§ **LEESTEKST**:
=======

Met de rechtbank wordt geoordeeld dat er geen aanleiding is te twijfelen aan de juistheid van de medische beoordeling. In de beschikbare medische informatie zijn geen aanknopingspunten te vinden voor het oordeel dat appellant meer beperkt is dan door de verzekeringsartsen is beschreven. Evenals in beroep heeft appellant in hoger beroep geen (nieuwe) medische informatie ingebracht die zijn standpunt ondersteunt, maar volstaan met een herhaling van wat hij eerder naar voren heeft gebracht. Gegeven de juistheid van de door de verzekeringsartsen beschreven beperkingen is er geen grond voor het oordeel dat appellant niet in staat is om ten minste gedurende een periode van een uur aaneengesloten te kunnen werken en niet voor ten minste vier uur per dag belastbaar is.
4.5.1.
In de rapporten van de arbeidsdeskundigen is geconcludeerd dat appellant in staat is een taak uit te voeren in een arbeidsorganisatie. De arbeidsdeskundige heeft als voorbeeld de taken ‘handmatig bestukken’ en ‘afbramen’ genoemd. De arbeidsdeskundige heeft deze taken getoetst aan de voorwaarden die door de verzekeringsartsen zijn gesteld aan het functioneren in werk en in een werkomgeving en geconcludeerd dat de genoemde taken voor appellant geschikt zijn. Zo wordt voldaan aan de voorwaarde dat appellant ook na de inwerkfase moet kunnen terugvallen op een leidinggevende of voorman.
4.5.2.
Ook is vastgesteld dat appellant beschikt over basale werknemersvaardigheden. Daarbij hebben de arbeidsdeskundigen gewezen op de door appellant gevolgde opleidingen waarbij hij stage heeft gelopen in een werkomgeving waar eisen worden gesteld, zoals in een computerwinkel en op een kazerne. Appellant heeft daarnaast gewerkt als vakkenvuller en pizzakoerier. Verder zijn door de verzekeringsartsen geen beperkende voorwaarden gesteld op grond waarvan het appellant aan basale werknemersvaardigheden zou ontbreken.

=======

§ **OPDRACHT**: Vervang "afbramen" door "slijpen" en geef het gedeelte van de tekst tussen "In de rapporten" en "leidinggevende of voorman.", beide inbegrepen, opnieuw weer. Baseer u uitsluitend op de tekst.

=======

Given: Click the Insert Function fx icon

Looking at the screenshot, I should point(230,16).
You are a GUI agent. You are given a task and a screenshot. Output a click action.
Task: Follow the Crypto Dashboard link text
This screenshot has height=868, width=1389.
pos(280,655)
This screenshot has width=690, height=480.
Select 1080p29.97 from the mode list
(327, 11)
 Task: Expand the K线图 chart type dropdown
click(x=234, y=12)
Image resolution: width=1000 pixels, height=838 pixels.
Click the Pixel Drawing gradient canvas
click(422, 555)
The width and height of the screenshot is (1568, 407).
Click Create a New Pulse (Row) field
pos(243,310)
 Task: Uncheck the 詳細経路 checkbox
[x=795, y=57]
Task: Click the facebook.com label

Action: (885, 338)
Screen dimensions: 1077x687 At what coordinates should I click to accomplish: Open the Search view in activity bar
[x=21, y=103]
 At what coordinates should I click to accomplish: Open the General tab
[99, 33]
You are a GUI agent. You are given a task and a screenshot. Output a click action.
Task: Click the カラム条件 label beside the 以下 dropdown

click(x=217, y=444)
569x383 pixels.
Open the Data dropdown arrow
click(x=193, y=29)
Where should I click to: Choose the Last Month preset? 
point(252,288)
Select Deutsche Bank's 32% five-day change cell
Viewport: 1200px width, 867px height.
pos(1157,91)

=======

§ **UITWERKING**:
In de rapporten van de arbeidsdeskundigen is geconcludeerd dat appellant in staat is een taak uit te voeren in een arbeidsorganisatie. De arbeidsdeskundige heeft als voorbeeld de taken ‘handmatig bestukken’ en ‘slijpen’ genoemd. De arbeidsdeskundige heeft deze taken getoetst aan de voorwaarden die door de verzekeringsartsen zijn gesteld aan het functioneren in werk en in een werkomgeving en geconcludeerd dat de genoemde taken voor appellant geschikt zijn. Zo wordt voldaan aan de voorwaarde dat appellant ook na de inwerkfase moet kunnen terugvallen op een leidinggevende of voorman.